Right Regions, Wrong Labels: Semantic Label Flips in Segmentation under Correlation Shift

The robustness of machine learning models can be compromised by spurious correlations between non-causal features in the input data and target labels. A common way to test for such correlations is to train on data where the label is strongly tied to some non-causal cue, then evaluate on examples where that tie no longer holds. This idea is well established for classification tasks, but for semantic segmentation the specific failure modes are not well understood. We show that a model may achieve reasonable overlap while assigning the wrong semantic label, swapping one plausible foreground class for another, even when object boundaries are largely correct. We focus on this semantic label-flip behaviour and quantify it with a simple diagnostic (Flip) that counts how often ground truth foreground pixels are assigned the wrong foreground identity while remaining predicted as foreground. In a setting where category and scene are correlated during training, increasing the correlation consistently widens the gap between common and rare test conditions and increases these within-object label swaps on counterfactual groups. Overall, our results motivate assessing segmentation robustness under distribution shift beyond overlap by decomposing foreground errors into correct pixels, flipped-identity pixels, and missed-to-background pixels. We also propose an entropy-based, ground truth label-free `flip-risk' score, which is computed from foreground identity uncertainty, and show that it can flag flip-prone cases at inference time. Code is available at https://github.com/acharaakshit/label-flips.
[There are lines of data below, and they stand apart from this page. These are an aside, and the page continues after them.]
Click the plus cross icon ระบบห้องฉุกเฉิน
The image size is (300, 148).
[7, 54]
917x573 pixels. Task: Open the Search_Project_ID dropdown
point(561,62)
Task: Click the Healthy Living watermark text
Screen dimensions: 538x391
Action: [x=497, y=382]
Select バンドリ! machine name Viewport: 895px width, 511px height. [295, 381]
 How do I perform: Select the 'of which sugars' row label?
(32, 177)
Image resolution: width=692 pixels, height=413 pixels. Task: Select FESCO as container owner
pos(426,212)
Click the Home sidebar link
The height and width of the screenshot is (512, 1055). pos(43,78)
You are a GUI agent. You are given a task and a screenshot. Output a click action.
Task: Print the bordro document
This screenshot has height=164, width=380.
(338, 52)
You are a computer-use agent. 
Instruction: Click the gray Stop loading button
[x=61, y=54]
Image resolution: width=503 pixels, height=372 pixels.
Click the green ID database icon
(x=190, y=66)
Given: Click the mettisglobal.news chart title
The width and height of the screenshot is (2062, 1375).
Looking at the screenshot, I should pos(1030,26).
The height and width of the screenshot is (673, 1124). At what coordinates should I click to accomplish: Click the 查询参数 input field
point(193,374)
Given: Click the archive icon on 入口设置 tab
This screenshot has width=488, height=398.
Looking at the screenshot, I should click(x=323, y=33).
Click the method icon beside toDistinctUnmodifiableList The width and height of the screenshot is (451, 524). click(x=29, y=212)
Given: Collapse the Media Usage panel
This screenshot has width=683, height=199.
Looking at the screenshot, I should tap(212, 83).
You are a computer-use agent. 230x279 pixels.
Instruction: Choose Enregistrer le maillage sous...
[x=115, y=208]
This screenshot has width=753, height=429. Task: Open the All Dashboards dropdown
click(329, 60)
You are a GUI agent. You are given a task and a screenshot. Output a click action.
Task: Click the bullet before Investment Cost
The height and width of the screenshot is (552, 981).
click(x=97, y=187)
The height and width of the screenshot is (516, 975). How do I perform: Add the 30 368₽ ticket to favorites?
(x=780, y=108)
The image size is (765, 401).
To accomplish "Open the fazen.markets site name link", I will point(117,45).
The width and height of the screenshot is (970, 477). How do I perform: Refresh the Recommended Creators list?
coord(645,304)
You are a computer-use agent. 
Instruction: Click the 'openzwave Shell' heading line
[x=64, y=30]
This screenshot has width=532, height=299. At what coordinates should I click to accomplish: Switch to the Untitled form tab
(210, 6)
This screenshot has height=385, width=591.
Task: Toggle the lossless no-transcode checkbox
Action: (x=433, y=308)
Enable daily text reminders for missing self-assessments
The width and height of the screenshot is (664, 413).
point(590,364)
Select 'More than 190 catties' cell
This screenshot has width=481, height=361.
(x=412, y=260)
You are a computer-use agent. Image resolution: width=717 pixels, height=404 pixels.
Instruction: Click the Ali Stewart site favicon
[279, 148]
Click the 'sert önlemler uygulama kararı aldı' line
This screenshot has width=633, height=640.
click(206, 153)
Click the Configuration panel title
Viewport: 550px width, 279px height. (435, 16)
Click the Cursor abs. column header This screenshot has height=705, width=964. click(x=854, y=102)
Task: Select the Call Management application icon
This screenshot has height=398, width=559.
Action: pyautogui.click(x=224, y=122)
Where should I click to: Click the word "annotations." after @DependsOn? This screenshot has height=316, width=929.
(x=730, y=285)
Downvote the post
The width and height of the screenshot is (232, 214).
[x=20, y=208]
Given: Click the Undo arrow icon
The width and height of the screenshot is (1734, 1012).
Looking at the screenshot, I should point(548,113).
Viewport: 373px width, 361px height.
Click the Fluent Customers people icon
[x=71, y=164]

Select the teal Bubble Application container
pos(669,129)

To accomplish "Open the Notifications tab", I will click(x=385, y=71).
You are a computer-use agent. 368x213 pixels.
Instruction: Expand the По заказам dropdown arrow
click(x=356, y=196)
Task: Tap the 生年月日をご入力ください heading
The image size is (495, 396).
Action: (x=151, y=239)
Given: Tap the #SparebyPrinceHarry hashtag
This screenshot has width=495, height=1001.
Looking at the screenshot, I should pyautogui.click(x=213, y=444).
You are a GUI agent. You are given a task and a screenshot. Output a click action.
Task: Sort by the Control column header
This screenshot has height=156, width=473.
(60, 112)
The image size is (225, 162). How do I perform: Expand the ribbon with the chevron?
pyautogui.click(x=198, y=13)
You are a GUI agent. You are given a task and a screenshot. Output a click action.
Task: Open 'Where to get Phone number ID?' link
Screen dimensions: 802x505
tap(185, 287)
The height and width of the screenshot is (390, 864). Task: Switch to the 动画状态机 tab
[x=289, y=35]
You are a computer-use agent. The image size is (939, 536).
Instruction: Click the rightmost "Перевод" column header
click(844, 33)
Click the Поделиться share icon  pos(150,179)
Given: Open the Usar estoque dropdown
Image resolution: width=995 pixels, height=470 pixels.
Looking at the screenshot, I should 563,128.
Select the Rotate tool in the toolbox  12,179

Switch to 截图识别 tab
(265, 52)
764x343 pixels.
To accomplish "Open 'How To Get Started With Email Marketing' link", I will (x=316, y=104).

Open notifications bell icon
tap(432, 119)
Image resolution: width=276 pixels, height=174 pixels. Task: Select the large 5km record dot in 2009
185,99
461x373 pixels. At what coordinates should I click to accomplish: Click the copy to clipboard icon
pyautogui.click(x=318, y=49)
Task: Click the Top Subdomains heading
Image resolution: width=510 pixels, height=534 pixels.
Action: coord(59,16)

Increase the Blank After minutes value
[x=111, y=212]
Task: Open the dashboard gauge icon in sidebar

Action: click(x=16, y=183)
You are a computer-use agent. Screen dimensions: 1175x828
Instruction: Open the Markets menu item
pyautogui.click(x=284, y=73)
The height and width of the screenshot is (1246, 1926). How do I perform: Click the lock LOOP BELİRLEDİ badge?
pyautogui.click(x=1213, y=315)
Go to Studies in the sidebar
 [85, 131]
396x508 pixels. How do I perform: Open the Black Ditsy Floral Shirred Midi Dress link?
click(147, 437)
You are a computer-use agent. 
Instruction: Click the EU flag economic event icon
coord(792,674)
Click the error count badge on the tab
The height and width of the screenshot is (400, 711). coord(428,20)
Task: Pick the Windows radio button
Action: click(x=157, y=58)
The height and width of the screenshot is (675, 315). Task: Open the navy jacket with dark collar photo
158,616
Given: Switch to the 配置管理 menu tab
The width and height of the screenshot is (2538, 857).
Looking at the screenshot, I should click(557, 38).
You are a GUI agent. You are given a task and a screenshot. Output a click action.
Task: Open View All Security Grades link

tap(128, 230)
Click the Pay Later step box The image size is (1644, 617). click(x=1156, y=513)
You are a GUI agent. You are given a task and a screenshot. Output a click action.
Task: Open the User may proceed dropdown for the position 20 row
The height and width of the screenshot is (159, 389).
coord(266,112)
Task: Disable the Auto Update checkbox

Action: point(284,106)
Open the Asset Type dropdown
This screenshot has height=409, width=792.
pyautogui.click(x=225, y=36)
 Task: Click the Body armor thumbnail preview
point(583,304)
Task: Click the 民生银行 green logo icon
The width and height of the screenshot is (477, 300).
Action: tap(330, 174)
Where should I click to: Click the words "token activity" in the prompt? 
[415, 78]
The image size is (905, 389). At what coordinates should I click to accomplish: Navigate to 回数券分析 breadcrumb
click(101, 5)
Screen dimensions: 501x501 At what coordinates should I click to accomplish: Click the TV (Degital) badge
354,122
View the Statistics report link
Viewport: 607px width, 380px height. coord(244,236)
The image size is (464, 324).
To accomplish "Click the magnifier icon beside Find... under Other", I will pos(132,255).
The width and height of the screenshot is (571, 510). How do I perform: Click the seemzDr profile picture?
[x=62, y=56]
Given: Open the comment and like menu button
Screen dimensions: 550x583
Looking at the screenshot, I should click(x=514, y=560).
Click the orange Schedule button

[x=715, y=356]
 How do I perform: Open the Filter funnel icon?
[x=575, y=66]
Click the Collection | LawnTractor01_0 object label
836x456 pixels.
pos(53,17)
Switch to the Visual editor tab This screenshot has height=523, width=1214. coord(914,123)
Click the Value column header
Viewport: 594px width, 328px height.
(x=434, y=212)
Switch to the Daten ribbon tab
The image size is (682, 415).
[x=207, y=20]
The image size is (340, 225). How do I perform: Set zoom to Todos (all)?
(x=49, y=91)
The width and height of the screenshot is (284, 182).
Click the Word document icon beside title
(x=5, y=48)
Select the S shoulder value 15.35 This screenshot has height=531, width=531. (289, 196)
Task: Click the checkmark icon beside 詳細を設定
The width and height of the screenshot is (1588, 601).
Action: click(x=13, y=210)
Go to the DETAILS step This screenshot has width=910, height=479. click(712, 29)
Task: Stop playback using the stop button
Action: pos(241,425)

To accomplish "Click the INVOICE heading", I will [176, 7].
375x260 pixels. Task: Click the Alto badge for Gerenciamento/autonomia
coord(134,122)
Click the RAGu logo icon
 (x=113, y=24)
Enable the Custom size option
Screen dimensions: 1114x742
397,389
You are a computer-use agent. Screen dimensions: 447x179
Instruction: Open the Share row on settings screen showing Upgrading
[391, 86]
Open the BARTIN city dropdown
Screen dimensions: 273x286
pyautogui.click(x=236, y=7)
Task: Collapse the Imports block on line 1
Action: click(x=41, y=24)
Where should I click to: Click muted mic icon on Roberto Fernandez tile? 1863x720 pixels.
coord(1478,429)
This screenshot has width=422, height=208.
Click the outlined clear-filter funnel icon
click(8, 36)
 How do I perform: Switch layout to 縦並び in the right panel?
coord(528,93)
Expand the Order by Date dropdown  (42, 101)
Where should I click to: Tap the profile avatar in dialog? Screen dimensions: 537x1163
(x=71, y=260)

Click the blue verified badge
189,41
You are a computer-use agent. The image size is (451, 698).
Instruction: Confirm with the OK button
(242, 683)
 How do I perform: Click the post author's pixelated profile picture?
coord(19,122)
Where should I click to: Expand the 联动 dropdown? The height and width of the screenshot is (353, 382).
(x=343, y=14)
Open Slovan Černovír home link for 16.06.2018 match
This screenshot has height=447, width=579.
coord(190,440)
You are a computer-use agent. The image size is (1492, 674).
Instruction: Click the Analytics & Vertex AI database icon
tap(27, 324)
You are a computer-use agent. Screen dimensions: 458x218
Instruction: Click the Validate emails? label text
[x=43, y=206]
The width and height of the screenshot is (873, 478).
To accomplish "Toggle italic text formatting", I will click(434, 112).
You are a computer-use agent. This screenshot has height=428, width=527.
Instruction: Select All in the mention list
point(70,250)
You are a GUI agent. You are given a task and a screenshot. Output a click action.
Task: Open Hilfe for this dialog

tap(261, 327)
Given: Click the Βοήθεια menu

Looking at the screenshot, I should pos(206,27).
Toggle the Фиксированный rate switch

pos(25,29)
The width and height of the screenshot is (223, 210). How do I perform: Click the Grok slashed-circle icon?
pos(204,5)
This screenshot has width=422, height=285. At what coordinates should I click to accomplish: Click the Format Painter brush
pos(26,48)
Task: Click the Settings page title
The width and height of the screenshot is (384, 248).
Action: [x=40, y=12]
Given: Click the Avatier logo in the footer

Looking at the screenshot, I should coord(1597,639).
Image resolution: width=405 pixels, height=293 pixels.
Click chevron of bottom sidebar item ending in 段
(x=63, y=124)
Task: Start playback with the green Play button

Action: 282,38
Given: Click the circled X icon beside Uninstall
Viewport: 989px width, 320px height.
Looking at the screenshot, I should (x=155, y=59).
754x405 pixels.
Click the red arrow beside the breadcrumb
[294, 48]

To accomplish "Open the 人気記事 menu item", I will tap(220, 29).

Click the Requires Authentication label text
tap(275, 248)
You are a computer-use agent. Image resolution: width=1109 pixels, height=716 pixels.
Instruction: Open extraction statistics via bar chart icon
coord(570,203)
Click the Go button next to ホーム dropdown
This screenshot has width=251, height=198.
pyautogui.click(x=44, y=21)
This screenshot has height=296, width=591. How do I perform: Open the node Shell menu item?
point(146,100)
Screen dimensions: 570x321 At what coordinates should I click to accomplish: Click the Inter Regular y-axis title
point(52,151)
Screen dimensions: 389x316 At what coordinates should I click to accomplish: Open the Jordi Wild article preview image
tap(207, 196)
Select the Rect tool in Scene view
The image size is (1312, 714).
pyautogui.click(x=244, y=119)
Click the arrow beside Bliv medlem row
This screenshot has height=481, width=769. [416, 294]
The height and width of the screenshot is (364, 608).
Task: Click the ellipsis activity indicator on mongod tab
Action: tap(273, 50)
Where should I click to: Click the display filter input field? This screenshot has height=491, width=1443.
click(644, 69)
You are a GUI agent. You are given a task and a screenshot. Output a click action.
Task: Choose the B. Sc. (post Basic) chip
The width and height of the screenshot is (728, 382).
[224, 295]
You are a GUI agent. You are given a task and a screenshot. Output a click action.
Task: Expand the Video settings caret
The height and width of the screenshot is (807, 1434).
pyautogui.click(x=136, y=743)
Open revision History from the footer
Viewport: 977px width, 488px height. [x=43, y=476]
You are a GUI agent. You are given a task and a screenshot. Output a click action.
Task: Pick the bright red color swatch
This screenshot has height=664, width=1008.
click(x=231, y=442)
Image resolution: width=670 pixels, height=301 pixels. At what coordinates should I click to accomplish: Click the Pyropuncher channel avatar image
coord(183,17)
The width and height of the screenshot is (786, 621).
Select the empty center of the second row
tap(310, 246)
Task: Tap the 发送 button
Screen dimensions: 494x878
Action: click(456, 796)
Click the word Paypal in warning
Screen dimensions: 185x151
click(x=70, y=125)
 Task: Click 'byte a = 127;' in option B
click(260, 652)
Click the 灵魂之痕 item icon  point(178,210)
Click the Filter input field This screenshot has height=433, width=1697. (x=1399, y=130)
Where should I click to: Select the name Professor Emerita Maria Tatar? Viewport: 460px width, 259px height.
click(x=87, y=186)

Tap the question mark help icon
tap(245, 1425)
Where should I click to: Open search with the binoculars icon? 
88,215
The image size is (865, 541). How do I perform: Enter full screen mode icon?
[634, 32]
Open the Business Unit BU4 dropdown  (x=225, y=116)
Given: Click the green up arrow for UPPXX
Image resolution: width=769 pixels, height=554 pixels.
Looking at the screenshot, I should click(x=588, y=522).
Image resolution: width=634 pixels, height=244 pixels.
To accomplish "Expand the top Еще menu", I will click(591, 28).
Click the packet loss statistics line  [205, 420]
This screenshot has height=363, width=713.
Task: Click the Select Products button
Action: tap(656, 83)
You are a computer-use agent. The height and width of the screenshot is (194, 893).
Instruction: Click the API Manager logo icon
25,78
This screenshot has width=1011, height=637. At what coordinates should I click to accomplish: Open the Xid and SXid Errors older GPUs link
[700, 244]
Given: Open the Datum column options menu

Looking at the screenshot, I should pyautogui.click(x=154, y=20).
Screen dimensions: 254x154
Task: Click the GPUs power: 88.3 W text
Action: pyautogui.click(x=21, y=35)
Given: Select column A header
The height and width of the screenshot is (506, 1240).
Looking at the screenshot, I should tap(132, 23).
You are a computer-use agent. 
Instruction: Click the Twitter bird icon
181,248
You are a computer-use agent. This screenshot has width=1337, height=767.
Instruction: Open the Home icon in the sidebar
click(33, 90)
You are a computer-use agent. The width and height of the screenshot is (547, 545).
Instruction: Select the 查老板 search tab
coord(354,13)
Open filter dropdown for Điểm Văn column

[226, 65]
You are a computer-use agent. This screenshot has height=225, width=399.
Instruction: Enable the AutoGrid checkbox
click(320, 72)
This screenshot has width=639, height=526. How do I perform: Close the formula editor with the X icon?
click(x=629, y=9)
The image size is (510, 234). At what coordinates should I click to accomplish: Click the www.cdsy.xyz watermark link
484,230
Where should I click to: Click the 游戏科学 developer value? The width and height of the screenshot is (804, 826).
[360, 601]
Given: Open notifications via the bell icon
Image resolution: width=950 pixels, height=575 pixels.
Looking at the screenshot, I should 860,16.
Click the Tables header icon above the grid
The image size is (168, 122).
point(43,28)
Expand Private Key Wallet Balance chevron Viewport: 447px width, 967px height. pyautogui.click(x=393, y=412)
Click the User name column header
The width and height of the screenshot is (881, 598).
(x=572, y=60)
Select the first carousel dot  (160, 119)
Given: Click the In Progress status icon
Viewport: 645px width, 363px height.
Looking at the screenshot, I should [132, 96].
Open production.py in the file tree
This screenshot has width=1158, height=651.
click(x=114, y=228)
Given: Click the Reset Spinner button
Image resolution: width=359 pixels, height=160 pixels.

翻译：机器学习模型的鲁棒性可能因输入数据中的非因果特征与目标标签之间的虚假相关性而受损。检验此类相关性的常见做法是：在标签与非因果线索紧密关联的数据上训练模型，随后在解除该关联的样本上进行评估。这一思路在分类任务中已得到充分验证，但在语义分割领域，其具体失效模式尚未被充分理解。我们证明，即使目标边界大致正确，模型仍可能实现合理的重叠率但分配错误的语义标签，将某一合理的前景类别替换为另一类别。我们聚焦于这种语义标签翻转行为，并通过一个简单诊断指标（Flip）量化该行为——该指标统计真实前景像素被错误分配其他前景身份但仍被预测为前景的次数。在训练阶段类别与场景存在相关性的设定中，增强相关性会持续扩大常见测试条件与罕见测试条件之间的差距，并增加反事实组内对象的标签交换。总体而言，我们的研究通过将前景错误分解为正确像素、身份翻转像素和漏检为背景像素，论证了在分布偏移下评估分割鲁棒性时超越重叠率的必要性。我们还提出一种基于熵的、无需真实标签的“翻转风险”评分，该评分从前景身份不确定性中计算得出，并证明其能在推理阶段标记易翻转案例。代码开源地址为 https://github.com/acharaakshit/label-flips。